Женщины волновались целую неделю. Мать перебирала ценные вещи и плакала около открытых сундуков. Домашний совет решил перевезти в Англию драгоценности, находившиеся в государственной казне. Мать поехала в Петроград, но там кто-то ее отговорил от рискованного шага, и она, успокоившись, поехала обратно. Дорогой она думала, что крестьяне любят ее за частую помощь, за бесплатное лечение, за подаренную им несколько лет тому назад тысячу десятин земли. Она вспомнила, как мужики отстаивали во время пожара надворные постройки. Как они при виде ее скидывали шапки, а приходя в имение, ловили ее руку и благодарили горячими, казалось, шедшими от сердца словами.
Подошло время варки варенья. За хлопотами все быстро забылось. Нужно было следить за чисткой ягод, засыпать их сахаром и в блюдах выставлять на солнце, чтобы ягоды пустили сладкий сок. Подмокший, затвердевающий ледком сахар был вкусен. Мать и для Мити поставила блюдо, а во время варки часто искала сына, чтобы накормить его горячими вишневыми пенками.

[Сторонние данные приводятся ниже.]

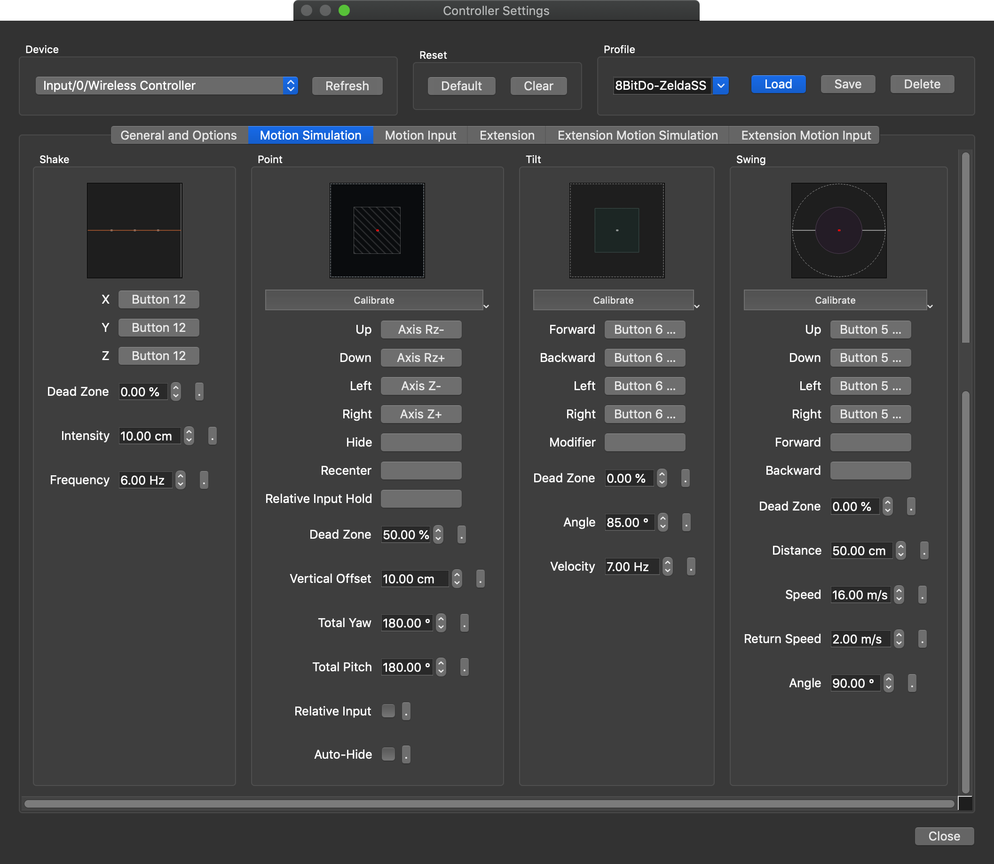The height and width of the screenshot is (864, 994).
Task: Click dot toggle next to Auto-Hide checkbox
Action: [406, 754]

В сентябре белый налив начал, падая, колоться, бледным золотом подернулись вершины берез, и ветер начал заносить на веранду кленовые листья. В это время Митя получил из корпуса от кадета Лагина письмо, в котором тот сообщал, что генерал Корнилов объявлен изменником, что вместо разговоров надо начать прямую борьбу и что, наконец, все порядочные люди готовы…
IV
Матери Митя сказал, что он едет в Ярославль узнать о приеме в юнкерское училище. Мать спокойно его выслушала. Она верила, что все обойдется благополучно, что сын скоро наденет юнкерские погоны и, думая о печальной судьбе всех матерей, о частых необходимых разлуках, начала приготовлять сына к отъезду.
Вечером Митя со стеком в руке еще раз обошел берег, заглянул в конюшни, поиграл с черноухим фокстерьером и сел на ступеньку веранды.
Дорожки сада уже зарастали травой, а на клумбах цвели настурции. Зеленые шатры яблонь потяжелели от восковых антоновок. Печалили желтые пряди берез.
В саду падали яблоки. Рабочий уже сколачивал у своего соломенного шалаша ящики. Было грустно. Молодые черноносые журавли научились летать и кружились над озером и садом, а старики стояли на лохматом гнезде и трещали, запрокидывая головы. Был близок отлет.
К крыльцу подали коляску. В гостиной все присели, помолчали, помолились и, поднявшись, зашумели. Митя, держа в руке фуражку, подошел к матери. Она медленно благословила его, а потом притянула его за плечи к себе и заплакала.
Солнце заходило за высокие ели. Лиловые тени лежали у подножья кустов, тепло розовели вершины кленов, и светлое пламя заката билось в стеклах усадьбы.
– С Богом, – сказала тихо мать.
Кони взяли дружно.
У заворота Митя, придерживая левой рукой стек и съезжающую с плеча шинель, обернувшись, отдал честь и увидел, что мать, стоя на крыльце, благословляет его частыми маленькими крестиками.